Studio album by Mary J. Blige
- Released: July 28, 1992
- Recorded: 1991–1992
- Studios: Chung King Studios (New York City); The Hit Factory (New York City); Marathon Studios (New York City); Soul Convention Studios (Queens, New York City);
- Genres: R&B; hip-hop soul; new jack swing;
- Length: 51:59
- Labels: Uptown; MCA;
- Producers: Sean "Puffy" Combs (exec.); DeVante Swing; Tony Dofat; Dave "Jam" Hall; Mark Morales; Cory Rooney;

Mary J. Blige chronology
|  | What's the 411? (1992) | What's the 411? Remix (1993) |

Singles from What's the 411?
- "You Remind Me" Released: June 23, 1992; "Real Love" Released: August 25, 1992; "Reminisce" Released: October 13, 1992; "Sweet Thing" Released: April 2, 1993; "Love No Limit" Released: May 10, 1993;

= What's the 411? =

What's the 411? is the debut album by American R&B singer Mary J. Blige. It was released on July 28, 1992, by Uptown Records and MCA Records. After signing a record contract with Uptown, Blige began working on the album with producer Sean "Puffy" Combs. Other producers and songwriters included DeVante Swing, Tony Dofat, Dave Hall, Mark Morales and Mark "Cory" Rooney. The resulting music covered hip hop soul, contemporary R&B, and new jack swing styles.

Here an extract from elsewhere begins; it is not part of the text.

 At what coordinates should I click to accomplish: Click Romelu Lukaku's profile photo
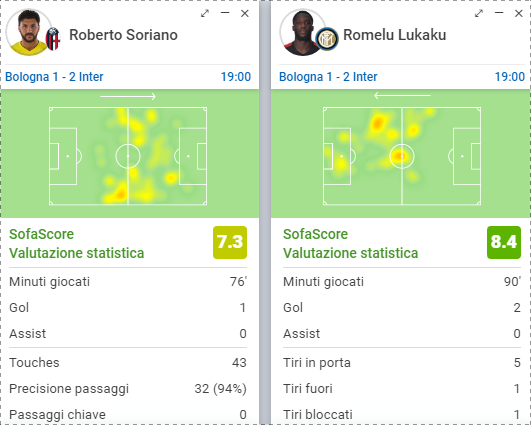click(303, 33)
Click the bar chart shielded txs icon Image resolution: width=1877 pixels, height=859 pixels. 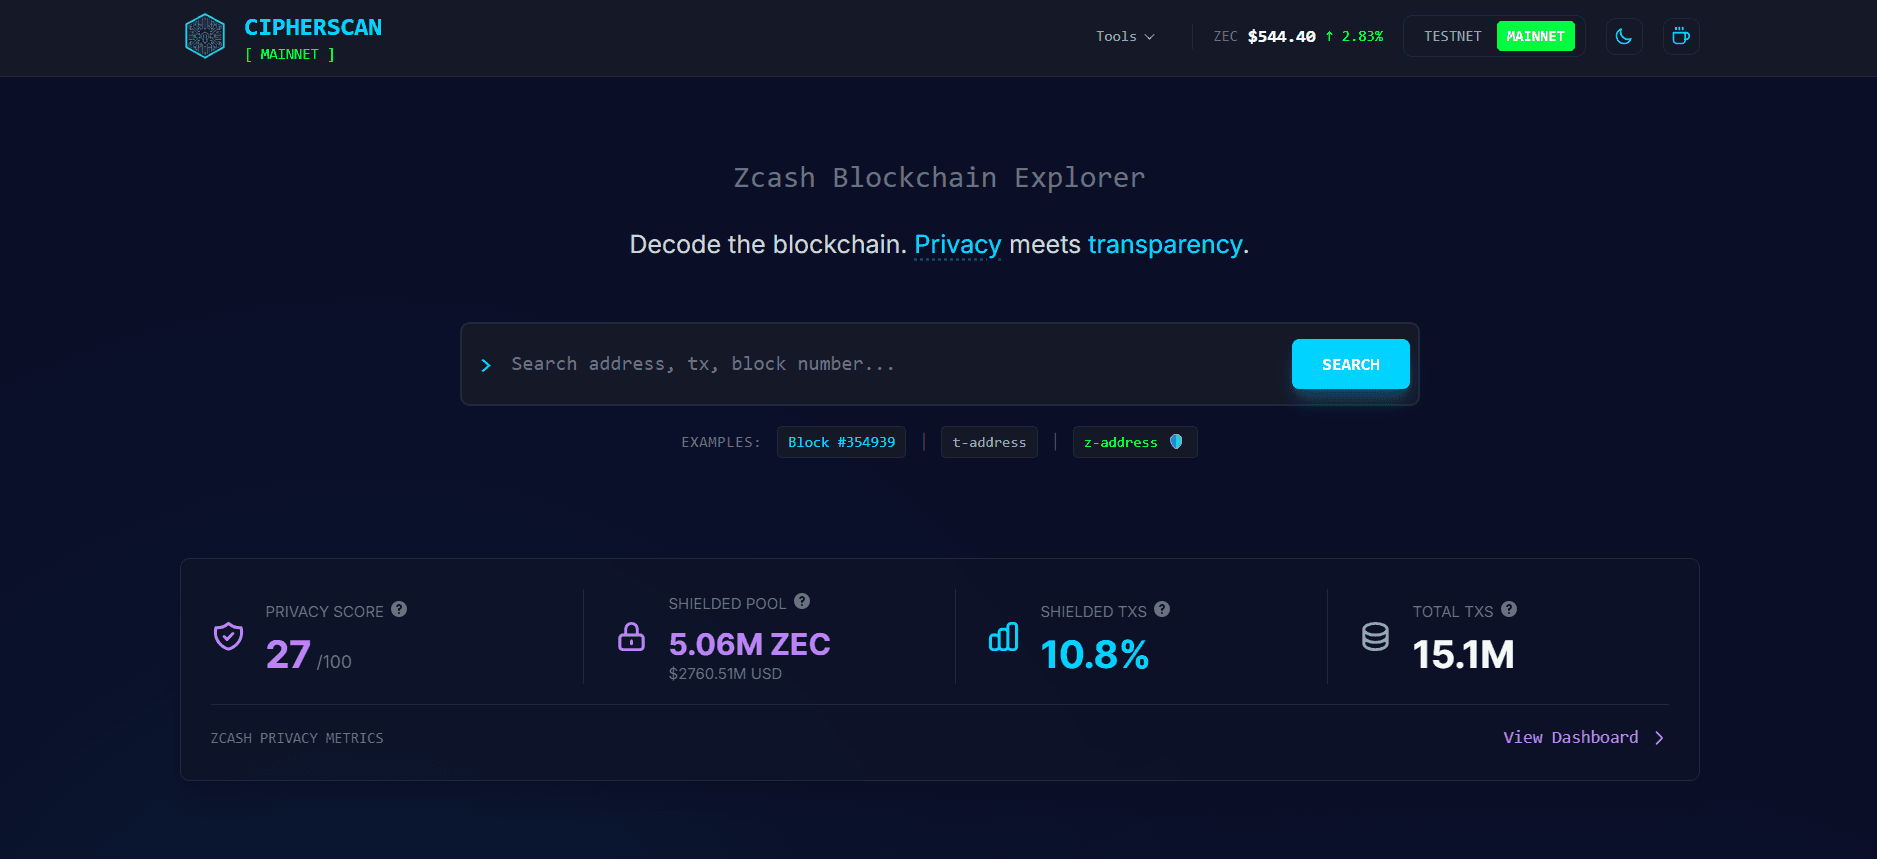point(1003,636)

What's the 411? was also met with positive reviews from critics, who applauded Blige's singing and the combination of hip hop and soul music, which led to her being named the "Queen of Hip Hop Soul". The album peaked at number six on the US Billboard 200 and topped the US Top R&B/Hip-Hop Albums chart. It was certified triple platinum by the Recording Industry Association of America (RIAA) and eventually sold 3.5 million copies.

==Background==
At the age of 17, Blige recorded a cover version of Anita Baker's "Caught Up in the Rapture" in a recording booth at a local mall. Her mother's boyfriend at the time later played the cassette to recording artist and A&R runner for Uptown Records, Jeff Redd. Redd then sent it to the president and chief executive officer of the label, Andre Harrell. Blige met with Harrell in 1990 and performed the song for him. She was signed to Uptown and became the label's youngest and third female recording artist (after Finesse N' Synquis).

== Recording ==
After being signed to Uptown Records, Blige began working with record producer Puff Daddy. He became the executive producer and produced a majority of the album. The title, What's the 411?, derived from Blige's past occupation as a 4-1-1 operator; it was also an indication by Blige of being the "real deal". The music was described as "revelatory on a frequent basis". Blige was noted for having a "tough girl persona and streetwise lyrics". The album begins with "Leave a Message", a collection of Blige's answering machine messages over a drum beat. The following two tracks, "Reminisce" and "You Remind Me", are melancholy songs that are overlaid with hip hop beats. A cover of Chaka Khan's "Sweet Thing" followed.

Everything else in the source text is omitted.